**Exercise description**: Return the lines below in which the string "sidebar" occurs.

**Exercise inputs**:
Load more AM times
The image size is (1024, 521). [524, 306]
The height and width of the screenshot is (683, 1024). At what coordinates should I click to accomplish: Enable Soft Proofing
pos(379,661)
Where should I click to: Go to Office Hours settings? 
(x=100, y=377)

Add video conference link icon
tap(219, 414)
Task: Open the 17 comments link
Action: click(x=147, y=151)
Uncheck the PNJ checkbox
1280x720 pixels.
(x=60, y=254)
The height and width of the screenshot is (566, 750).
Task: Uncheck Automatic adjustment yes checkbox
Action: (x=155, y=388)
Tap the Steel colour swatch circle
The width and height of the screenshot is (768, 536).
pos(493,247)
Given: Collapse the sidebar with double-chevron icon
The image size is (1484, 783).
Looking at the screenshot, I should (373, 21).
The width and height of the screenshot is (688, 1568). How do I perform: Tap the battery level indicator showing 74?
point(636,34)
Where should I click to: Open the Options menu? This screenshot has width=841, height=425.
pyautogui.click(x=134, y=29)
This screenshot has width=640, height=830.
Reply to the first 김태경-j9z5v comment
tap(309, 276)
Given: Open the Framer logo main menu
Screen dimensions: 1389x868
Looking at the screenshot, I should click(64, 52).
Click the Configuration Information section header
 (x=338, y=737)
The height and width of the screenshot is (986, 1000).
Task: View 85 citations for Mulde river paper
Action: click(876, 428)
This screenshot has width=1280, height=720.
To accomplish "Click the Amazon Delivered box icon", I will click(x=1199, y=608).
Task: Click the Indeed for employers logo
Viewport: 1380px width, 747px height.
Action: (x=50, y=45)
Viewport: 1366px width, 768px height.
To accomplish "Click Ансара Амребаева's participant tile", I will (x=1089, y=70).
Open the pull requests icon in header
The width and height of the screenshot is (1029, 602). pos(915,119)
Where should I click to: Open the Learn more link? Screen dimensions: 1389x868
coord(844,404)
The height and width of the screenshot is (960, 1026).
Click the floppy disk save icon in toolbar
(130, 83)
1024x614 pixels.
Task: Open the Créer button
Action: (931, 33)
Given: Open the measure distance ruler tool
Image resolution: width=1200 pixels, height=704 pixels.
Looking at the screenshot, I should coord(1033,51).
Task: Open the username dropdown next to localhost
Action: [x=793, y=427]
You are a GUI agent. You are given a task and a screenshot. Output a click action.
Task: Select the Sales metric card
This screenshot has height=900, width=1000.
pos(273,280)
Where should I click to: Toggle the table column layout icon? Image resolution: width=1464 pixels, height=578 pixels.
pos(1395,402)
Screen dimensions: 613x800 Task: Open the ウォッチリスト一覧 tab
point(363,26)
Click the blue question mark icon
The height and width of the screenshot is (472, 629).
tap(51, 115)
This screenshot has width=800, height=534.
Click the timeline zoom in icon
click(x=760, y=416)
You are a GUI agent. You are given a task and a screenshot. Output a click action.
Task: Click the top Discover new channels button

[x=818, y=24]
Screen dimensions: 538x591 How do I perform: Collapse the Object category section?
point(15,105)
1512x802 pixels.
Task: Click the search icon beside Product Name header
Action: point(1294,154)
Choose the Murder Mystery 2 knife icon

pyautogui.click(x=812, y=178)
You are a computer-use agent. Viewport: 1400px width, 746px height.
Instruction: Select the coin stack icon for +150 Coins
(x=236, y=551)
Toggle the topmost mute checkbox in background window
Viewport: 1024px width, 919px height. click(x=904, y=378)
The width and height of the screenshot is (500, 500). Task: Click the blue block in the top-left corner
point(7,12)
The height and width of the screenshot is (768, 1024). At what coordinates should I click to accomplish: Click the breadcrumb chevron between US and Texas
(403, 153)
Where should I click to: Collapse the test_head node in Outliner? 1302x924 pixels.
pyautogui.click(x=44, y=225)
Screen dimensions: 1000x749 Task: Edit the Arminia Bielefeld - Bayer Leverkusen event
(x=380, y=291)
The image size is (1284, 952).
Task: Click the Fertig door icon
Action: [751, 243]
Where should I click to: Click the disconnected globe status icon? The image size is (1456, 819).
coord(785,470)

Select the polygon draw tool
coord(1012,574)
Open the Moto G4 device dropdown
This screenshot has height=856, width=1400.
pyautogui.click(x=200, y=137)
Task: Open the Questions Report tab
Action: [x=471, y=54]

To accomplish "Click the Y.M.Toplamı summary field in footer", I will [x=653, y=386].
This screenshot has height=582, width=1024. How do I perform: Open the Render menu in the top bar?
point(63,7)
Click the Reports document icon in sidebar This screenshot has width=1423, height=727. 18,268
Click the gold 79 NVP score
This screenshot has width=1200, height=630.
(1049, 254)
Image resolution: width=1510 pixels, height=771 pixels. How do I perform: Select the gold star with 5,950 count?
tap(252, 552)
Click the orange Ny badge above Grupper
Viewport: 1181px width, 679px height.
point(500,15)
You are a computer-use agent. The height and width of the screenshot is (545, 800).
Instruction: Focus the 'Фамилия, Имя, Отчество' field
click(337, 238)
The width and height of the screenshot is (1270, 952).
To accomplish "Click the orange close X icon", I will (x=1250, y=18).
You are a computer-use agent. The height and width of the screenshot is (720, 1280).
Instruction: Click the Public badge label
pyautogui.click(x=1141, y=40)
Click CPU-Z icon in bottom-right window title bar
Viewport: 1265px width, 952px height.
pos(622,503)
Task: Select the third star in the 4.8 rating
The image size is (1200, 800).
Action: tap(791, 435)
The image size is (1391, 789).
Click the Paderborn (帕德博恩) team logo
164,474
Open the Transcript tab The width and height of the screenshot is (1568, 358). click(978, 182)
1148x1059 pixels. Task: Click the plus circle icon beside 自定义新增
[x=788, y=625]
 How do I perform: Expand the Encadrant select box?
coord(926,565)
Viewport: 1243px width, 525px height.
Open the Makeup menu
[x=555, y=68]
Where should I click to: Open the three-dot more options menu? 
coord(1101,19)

**Final answer**:
Given: Collapse the sidebar with double-chevron icon
Click the Reports document icon in sidebar This screenshot has width=1423, height=727. 18,268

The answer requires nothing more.